[REQUIRED TASK]:
Extract every line of the material below and reproduce each one character for character, in its original order.
-- START OF RAW DATA --
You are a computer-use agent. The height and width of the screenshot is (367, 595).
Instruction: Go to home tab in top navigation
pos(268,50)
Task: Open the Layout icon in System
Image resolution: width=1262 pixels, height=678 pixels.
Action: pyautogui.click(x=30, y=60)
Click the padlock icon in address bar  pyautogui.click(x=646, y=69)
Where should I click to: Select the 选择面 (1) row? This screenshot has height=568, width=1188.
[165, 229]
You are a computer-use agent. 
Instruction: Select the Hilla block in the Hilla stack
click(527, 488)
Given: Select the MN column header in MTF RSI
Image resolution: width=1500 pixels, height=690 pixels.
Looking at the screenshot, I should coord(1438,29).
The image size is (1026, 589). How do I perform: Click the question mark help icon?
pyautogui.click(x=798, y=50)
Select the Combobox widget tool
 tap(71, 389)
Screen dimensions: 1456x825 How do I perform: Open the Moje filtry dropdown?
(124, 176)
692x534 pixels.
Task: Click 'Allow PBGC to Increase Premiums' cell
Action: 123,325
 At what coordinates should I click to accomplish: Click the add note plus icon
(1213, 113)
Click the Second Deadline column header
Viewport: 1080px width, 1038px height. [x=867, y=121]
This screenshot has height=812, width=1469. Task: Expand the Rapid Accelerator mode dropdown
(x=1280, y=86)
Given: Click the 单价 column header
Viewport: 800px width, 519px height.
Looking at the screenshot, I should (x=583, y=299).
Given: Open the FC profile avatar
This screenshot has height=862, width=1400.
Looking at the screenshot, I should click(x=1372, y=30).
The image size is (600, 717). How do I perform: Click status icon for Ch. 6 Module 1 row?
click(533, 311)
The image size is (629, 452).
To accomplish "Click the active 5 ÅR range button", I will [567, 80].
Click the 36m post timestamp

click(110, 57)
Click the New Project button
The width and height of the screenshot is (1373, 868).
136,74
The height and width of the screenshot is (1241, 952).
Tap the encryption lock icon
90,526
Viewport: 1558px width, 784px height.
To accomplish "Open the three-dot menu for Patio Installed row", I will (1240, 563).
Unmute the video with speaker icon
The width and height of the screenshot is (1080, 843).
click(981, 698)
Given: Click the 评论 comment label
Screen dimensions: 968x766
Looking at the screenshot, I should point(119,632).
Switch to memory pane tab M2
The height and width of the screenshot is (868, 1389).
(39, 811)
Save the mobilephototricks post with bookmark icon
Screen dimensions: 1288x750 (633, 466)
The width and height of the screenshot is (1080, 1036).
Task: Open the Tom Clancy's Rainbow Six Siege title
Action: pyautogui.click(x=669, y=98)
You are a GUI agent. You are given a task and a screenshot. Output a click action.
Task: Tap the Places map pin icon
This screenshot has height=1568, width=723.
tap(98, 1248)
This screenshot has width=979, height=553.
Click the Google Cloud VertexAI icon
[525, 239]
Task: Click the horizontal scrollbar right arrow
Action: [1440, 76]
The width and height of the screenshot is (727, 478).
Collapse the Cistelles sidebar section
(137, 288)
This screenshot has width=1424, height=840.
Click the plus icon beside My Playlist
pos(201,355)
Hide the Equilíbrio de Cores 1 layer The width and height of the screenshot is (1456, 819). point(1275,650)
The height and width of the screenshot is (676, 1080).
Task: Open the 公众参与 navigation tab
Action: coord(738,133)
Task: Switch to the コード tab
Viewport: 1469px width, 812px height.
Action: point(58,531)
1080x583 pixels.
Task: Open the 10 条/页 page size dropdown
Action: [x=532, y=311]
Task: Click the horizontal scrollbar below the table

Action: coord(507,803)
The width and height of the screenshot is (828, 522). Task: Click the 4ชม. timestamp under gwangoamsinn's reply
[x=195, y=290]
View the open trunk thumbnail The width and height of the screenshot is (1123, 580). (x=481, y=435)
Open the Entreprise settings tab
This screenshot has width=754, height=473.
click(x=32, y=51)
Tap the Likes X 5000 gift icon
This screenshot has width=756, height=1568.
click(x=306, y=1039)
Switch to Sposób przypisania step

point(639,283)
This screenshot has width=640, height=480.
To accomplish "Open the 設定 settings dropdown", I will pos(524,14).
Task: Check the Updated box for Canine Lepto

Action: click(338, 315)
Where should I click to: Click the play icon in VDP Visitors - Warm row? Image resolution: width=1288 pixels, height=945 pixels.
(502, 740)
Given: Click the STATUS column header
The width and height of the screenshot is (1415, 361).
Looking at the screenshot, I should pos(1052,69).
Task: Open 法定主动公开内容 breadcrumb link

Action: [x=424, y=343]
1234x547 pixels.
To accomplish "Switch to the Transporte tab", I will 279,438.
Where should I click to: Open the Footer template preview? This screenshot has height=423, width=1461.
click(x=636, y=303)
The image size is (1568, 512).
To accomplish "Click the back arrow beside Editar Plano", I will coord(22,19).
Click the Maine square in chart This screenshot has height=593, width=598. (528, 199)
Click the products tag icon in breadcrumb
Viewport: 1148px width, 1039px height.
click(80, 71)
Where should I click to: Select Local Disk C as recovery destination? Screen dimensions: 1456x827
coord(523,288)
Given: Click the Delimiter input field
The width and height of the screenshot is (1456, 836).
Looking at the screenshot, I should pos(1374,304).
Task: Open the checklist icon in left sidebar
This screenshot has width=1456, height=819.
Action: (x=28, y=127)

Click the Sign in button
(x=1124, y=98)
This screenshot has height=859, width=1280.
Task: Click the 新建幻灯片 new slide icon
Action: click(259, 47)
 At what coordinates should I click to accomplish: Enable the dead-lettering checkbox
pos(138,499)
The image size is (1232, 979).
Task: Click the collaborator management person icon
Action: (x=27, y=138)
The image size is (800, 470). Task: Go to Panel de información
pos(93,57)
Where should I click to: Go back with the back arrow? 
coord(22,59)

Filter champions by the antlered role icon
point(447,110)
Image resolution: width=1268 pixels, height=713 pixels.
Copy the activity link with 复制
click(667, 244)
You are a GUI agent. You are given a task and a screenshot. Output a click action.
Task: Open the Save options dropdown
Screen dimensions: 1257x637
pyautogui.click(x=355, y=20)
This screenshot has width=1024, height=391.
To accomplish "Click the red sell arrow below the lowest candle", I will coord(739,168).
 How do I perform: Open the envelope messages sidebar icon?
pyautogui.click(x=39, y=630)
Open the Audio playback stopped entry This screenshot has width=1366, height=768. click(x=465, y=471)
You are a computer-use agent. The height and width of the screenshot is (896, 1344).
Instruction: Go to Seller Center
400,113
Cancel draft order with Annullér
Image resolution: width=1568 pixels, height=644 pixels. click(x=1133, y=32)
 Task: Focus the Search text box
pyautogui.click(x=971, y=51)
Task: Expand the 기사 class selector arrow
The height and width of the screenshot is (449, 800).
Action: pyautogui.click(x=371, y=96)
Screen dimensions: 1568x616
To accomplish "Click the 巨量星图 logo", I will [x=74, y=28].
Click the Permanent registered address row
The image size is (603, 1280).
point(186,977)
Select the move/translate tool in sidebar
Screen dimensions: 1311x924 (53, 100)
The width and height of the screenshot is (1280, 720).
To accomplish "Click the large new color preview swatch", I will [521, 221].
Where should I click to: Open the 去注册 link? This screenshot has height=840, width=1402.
-- END OF RAW DATA --
[THE ANSWER]:
You are a computer-use agent. The height and width of the screenshot is (367, 595).
Instruction: Go to home tab in top navigation
pos(268,50)
Task: Open the Layout icon in System
Image resolution: width=1262 pixels, height=678 pixels.
Action: pyautogui.click(x=30, y=60)
Click the padlock icon in address bar  pyautogui.click(x=646, y=69)
Where should I click to: Select the 选择面 (1) row? This screenshot has height=568, width=1188.
[165, 229]
You are a computer-use agent. 
Instruction: Select the Hilla block in the Hilla stack
click(527, 488)
Given: Select the MN column header in MTF RSI
Image resolution: width=1500 pixels, height=690 pixels.
Looking at the screenshot, I should coord(1438,29).
The image size is (1026, 589). How do I perform: Click the question mark help icon?
pyautogui.click(x=798, y=50)
Select the Combobox widget tool
 tap(71, 389)
Screen dimensions: 1456x825 How do I perform: Open the Moje filtry dropdown?
(124, 176)
692x534 pixels.
Task: Click 'Allow PBGC to Increase Premiums' cell
Action: 123,325
 At what coordinates should I click to accomplish: Click the add note plus icon
(1213, 113)
Click the Second Deadline column header
Viewport: 1080px width, 1038px height. [x=867, y=121]
This screenshot has height=812, width=1469. Task: Expand the Rapid Accelerator mode dropdown
(x=1280, y=86)
Given: Click the 单价 column header
Viewport: 800px width, 519px height.
Looking at the screenshot, I should (x=583, y=299).
Given: Open the FC profile avatar
This screenshot has height=862, width=1400.
Looking at the screenshot, I should click(x=1372, y=30).
The image size is (600, 717). How do I perform: Click status icon for Ch. 6 Module 1 row?
click(533, 311)
The image size is (629, 452).
To accomplish "Click the active 5 ÅR range button", I will [567, 80].
Click the 36m post timestamp

click(110, 57)
Click the New Project button
The width and height of the screenshot is (1373, 868).
136,74
The height and width of the screenshot is (1241, 952).
Tap the encryption lock icon
90,526
Viewport: 1558px width, 784px height.
To accomplish "Open the three-dot menu for Patio Installed row", I will (1240, 563).
Unmute the video with speaker icon
The width and height of the screenshot is (1080, 843).
click(981, 698)
Given: Click the 评论 comment label
Screen dimensions: 968x766
Looking at the screenshot, I should point(119,632).
Switch to memory pane tab M2
The height and width of the screenshot is (868, 1389).
(39, 811)
Save the mobilephototricks post with bookmark icon
Screen dimensions: 1288x750 (633, 466)
The width and height of the screenshot is (1080, 1036).
Task: Open the Tom Clancy's Rainbow Six Siege title
Action: pyautogui.click(x=669, y=98)
You are a GUI agent. You are given a task and a screenshot. Output a click action.
Task: Tap the Places map pin icon
This screenshot has height=1568, width=723.
tap(98, 1248)
This screenshot has width=979, height=553.
Click the Google Cloud VertexAI icon
[525, 239]
Task: Click the horizontal scrollbar right arrow
Action: [1440, 76]
The width and height of the screenshot is (727, 478).
Collapse the Cistelles sidebar section
(137, 288)
This screenshot has width=1424, height=840.
Click the plus icon beside My Playlist
pos(201,355)
Hide the Equilíbrio de Cores 1 layer The width and height of the screenshot is (1456, 819). point(1275,650)
The height and width of the screenshot is (676, 1080).
Task: Open the 公众参与 navigation tab
Action: coord(738,133)
Task: Switch to the コード tab
Viewport: 1469px width, 812px height.
Action: point(58,531)
1080x583 pixels.
Task: Open the 10 条/页 page size dropdown
Action: [x=532, y=311]
Task: Click the horizontal scrollbar below the table

Action: coord(507,803)
The width and height of the screenshot is (828, 522). Task: Click the 4ชม. timestamp under gwangoamsinn's reply
[x=195, y=290]
View the open trunk thumbnail The width and height of the screenshot is (1123, 580). (x=481, y=435)
Open the Entreprise settings tab
This screenshot has width=754, height=473.
click(x=32, y=51)
Tap the Likes X 5000 gift icon
This screenshot has width=756, height=1568.
click(x=306, y=1039)
Switch to Sposób przypisania step

point(639,283)
This screenshot has width=640, height=480.
To accomplish "Open the 設定 settings dropdown", I will pos(524,14).
Task: Check the Updated box for Canine Lepto

Action: click(338, 315)
Where should I click to: Click the play icon in VDP Visitors - Warm row? Image resolution: width=1288 pixels, height=945 pixels.
(502, 740)
Given: Click the STATUS column header
The width and height of the screenshot is (1415, 361).
Looking at the screenshot, I should pos(1052,69).
Task: Open 法定主动公开内容 breadcrumb link

Action: [x=424, y=343]
1234x547 pixels.
To accomplish "Switch to the Transporte tab", I will 279,438.
Where should I click to: Open the Footer template preview? This screenshot has height=423, width=1461.
click(x=636, y=303)
The image size is (1568, 512).
To accomplish "Click the back arrow beside Editar Plano", I will coord(22,19).
Click the Maine square in chart This screenshot has height=593, width=598. (528, 199)
Click the products tag icon in breadcrumb
Viewport: 1148px width, 1039px height.
click(80, 71)
Where should I click to: Select Local Disk C as recovery destination? Screen dimensions: 1456x827
coord(523,288)
Given: Click the Delimiter input field
The width and height of the screenshot is (1456, 836).
Looking at the screenshot, I should pos(1374,304).
Task: Open the checklist icon in left sidebar
This screenshot has width=1456, height=819.
Action: (x=28, y=127)

Click the Sign in button
(x=1124, y=98)
This screenshot has height=859, width=1280.
Task: Click the 新建幻灯片 new slide icon
Action: click(259, 47)
 At what coordinates should I click to accomplish: Enable the dead-lettering checkbox
pos(138,499)
The image size is (1232, 979).
Task: Click the collaborator management person icon
Action: (x=27, y=138)
The image size is (800, 470). Task: Go to Panel de información
pos(93,57)
Where should I click to: Go back with the back arrow? 
coord(22,59)

Filter champions by the antlered role icon
point(447,110)
Image resolution: width=1268 pixels, height=713 pixels.
Copy the activity link with 复制
click(667, 244)
You are a GUI agent. You are given a task and a screenshot. Output a click action.
Task: Open the Save options dropdown
Screen dimensions: 1257x637
pyautogui.click(x=355, y=20)
This screenshot has width=1024, height=391.
To accomplish "Click the red sell arrow below the lowest candle", I will coord(739,168).
 How do I perform: Open the envelope messages sidebar icon?
pyautogui.click(x=39, y=630)
Open the Audio playback stopped entry This screenshot has width=1366, height=768. click(x=465, y=471)
You are a computer-use agent. The height and width of the screenshot is (896, 1344).
Instruction: Go to Seller Center
400,113
Cancel draft order with Annullér
Image resolution: width=1568 pixels, height=644 pixels. click(x=1133, y=32)
 Task: Focus the Search text box
pyautogui.click(x=971, y=51)
Task: Expand the 기사 class selector arrow
The height and width of the screenshot is (449, 800).
Action: pyautogui.click(x=371, y=96)
Screen dimensions: 1568x616
To accomplish "Click the 巨量星图 logo", I will [x=74, y=28].
Click the Permanent registered address row
The image size is (603, 1280).
point(186,977)
Select the move/translate tool in sidebar
Screen dimensions: 1311x924 (53, 100)
The width and height of the screenshot is (1280, 720).
To accomplish "Click the large new color preview swatch", I will [521, 221].
Where should I click to: Open the 去注册 link? This screenshot has height=840, width=1402.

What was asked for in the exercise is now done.